Identification and Classification of Automotive Radar Interference using Data-driven Methods
| Title | Identification and Classification of Automotive Radar Interference using Data-driven Methods |
|---|---|
| Summary | This is a collaboration with Radar Reticence. The project investigates how different detection methods handle radar interference, a crucial factor for ensuring accurate perception in automated driving. |
| Keywords | Automotive radar, ADAS, interference, anomaly detection,Property "Keywords" has a restricted application area and cannot be used as annotation property by a user. |
| TimeFrame | Spring 2026 |
| References | Radar interference: https://www.analog.com/en/resources/analog-dialogue/articles/automotive-radar-sensors-and-congested-radio-spectrum-an-urban-electronic-warfare.html
Equipment: https://www.ti.com/tool/AWR2944EVM, and https://www.ti.com/tool/DCA1000EVM, |
| Prerequisites | Programming for data analysis, experience with Matlab/Python (with ML-libraries), signal processing foundations |
| Author | |
| Supervisor | Emil Nilsson, Sławomir Nowaczyk, Elena Haller |
| Level | Master |
| Status | Open |
Background
Transportation systems are currently becoming automated for improved efficiency and safety. The automation requires various types of sensors, and for vehicle automation, cameras and radars are common. The cameras and radars are integrated together with computing devices into Advanced Driving and Assisting Systems (ADAS). Drivers become increasingly dependent on ADAS, and eventually the vehicle will require no human operator at all.

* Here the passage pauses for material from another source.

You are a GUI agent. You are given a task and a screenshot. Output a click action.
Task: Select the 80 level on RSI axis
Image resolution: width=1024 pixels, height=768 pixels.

Transportation systems are becoming increasingly automated to improve efficiency and safety. These systems rely on integrated sensor suites — cameras and radars — feeding Advanced Driving and Assistance Systems (ADAS). Radar sensors are particularly valuable because they function well in adverse weather and low-light conditions. Unlike passive cameras, radars are active sensors: they transmit radio-frequency signals and receive weak echoes reflected by the environment. Because received echoes are weak, radars are vulnerable to other transmitters operating in the same frequency band; interference can mask echoes or create false detections. As the number of radar-equipped vehicles (and radars per vehicle) grows, interference will become more frequent and varied.
A better empirical understanding of how automotive radar responds to different interference types is required. Radar hardware is complex and hard to model in full fidelity, therefore controlled experiments and data-driven analysis are preferred approaches for a master thesis.
Project Goal
Develop and evaluate a data-driven pipeline that (1) detects the presence of interference in automotive radar data and (2) classifies the interference into meaningful types (e.g., FMCW, CW, GMSK, pulsed, wideband noise). The project will produce an experimental dataset, baseline algorithms, and an evaluation of accuracy and robustness in controled environment.
Research Questions
1. Which radar data representations (ADC/IQ, range profiles, range-Doppler maps, range-Doppler-angle cubes) provide the “best” information for interference detection and classification?
2. How well can an autoencoder (can be smth else) trained only on “good” data detect interference through reconstruction-error–based anomaly scores, and what are suitable thresholds or statistical criteria to separate “clean” from interfered data?
3. Can residual-based features (e.g., reconstruction error, spectral characteristics of the residual, anomaly scores over time) support accurate supervised classification of interference types?
4. How do different interference types (FMCW overlap, CW tone, pulsed bursts, wideband noise) look like in autoencoder residuals, and which features are most important for classification?